De la poudre de radium
Sans vouloir raconter par le menu le cours de cette existence prétendument simple, il faut évoquer ce passage bouleversant, l’amitié de Zorrie avec ses collègues, Marie et Janie, de l’usine horlogère d’Ottawa dans l’Illinois. Laird Hunt se base sur des faits réels: l’emploi de radium pour peindre les cadrans phosphorescents des montres et les conséquences dramatiques que cet usage a provoqué sur la santé des ouvrières. Les jeunes femmes, à mille lieues d’imaginer les suites funestes de leur travail quotidien, brillent alors dans les rues, la nuit, leur peau recouverte de poudre de radium.

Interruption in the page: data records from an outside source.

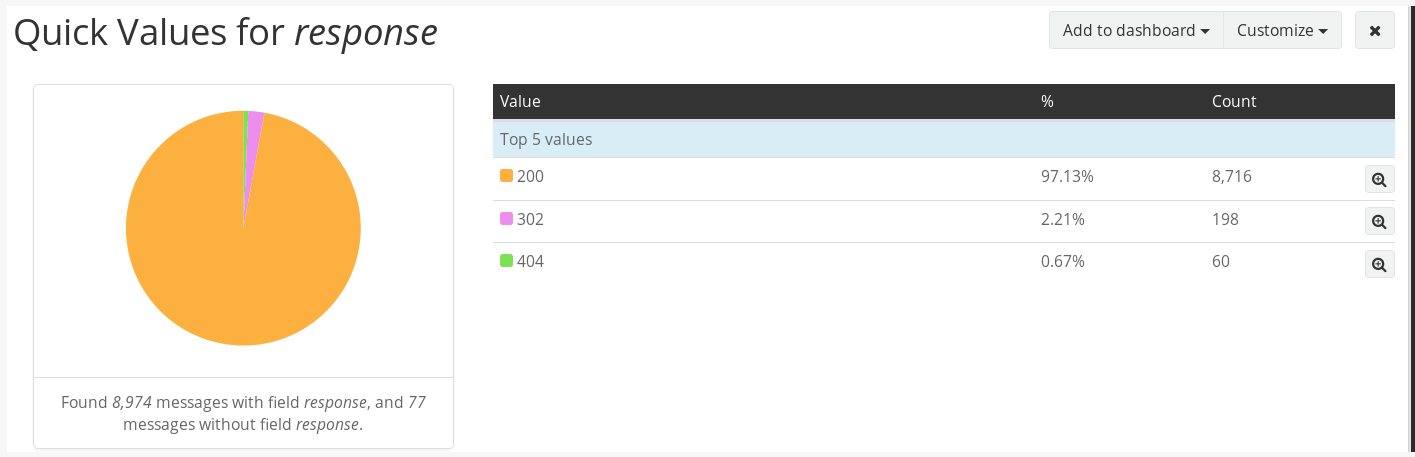Click the magnifier icon for value 302
This screenshot has height=457, width=1415.
point(1379,222)

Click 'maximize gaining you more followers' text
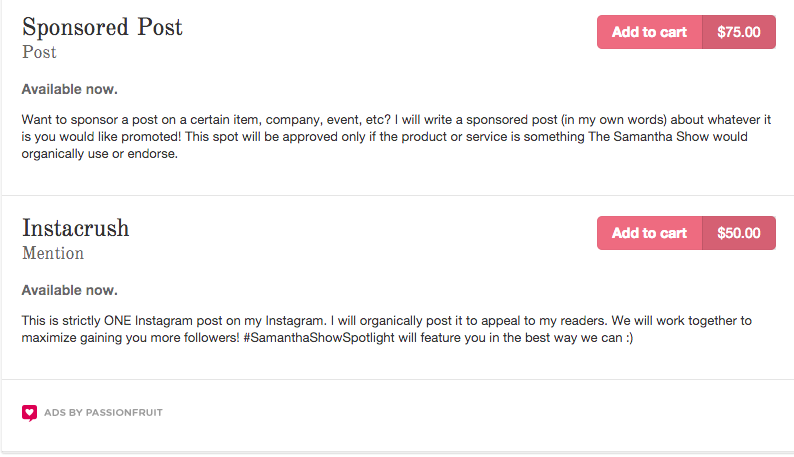130,338
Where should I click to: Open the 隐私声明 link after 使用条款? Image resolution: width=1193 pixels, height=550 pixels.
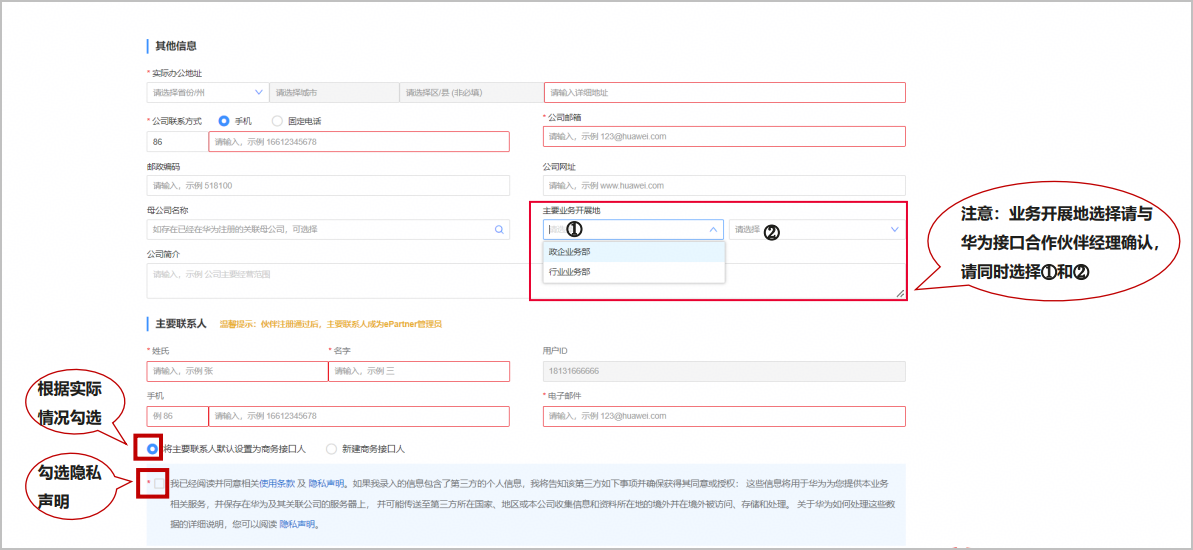click(x=326, y=484)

La langue de Laird Hunt, tout en retenue, à l’image de son personnage, remarquablement traduite par Anne-Laure Tissut, laisse par moments fuser des images, tels les rayons qui s’échappent par-dessous une porte, au plus près des délicates circonvolutions du coeur de l’héroïne. Comme pour tout un chacun, l’amour sera l’éclair irradiant de la vie de Zorrie. Le romancier contient, là encore, l’expression des émotions. L’intensité n’en est que plus forte. L’amour vécu, avec son mari Harold, juste avant le déclenchement de la guerre. L’amour espéré, aussi tardif que violent, pour Virgil, l’esseulé de la communauté.
Les mots des rêves
Chaque chapitre de Zorrie reprend une phrase tirée des Vagues de Virginia Woolf: «Les images du jour ruissellent, pareilles à une copieuse, à une resplendissante averse», «Nos mains se sont effleurées, nos corps ont pris feu», «Et des couloirs vert tendre et de lumineuses touches jaunes», etc. Le dispositif renvoie aux paupières de Zorrie, au tout début du roman, qui s’ouvrent et se ferment, en captant des éclats des mondes, intérieur et extérieur. Ces titres de chapitres, comme des rais de lumière sous les portes du roman, sont les mots des rêves, les mots que Zorrie entend mais ne dit pas, petite fille puis vieille dame, dans le flot de l’Histoire.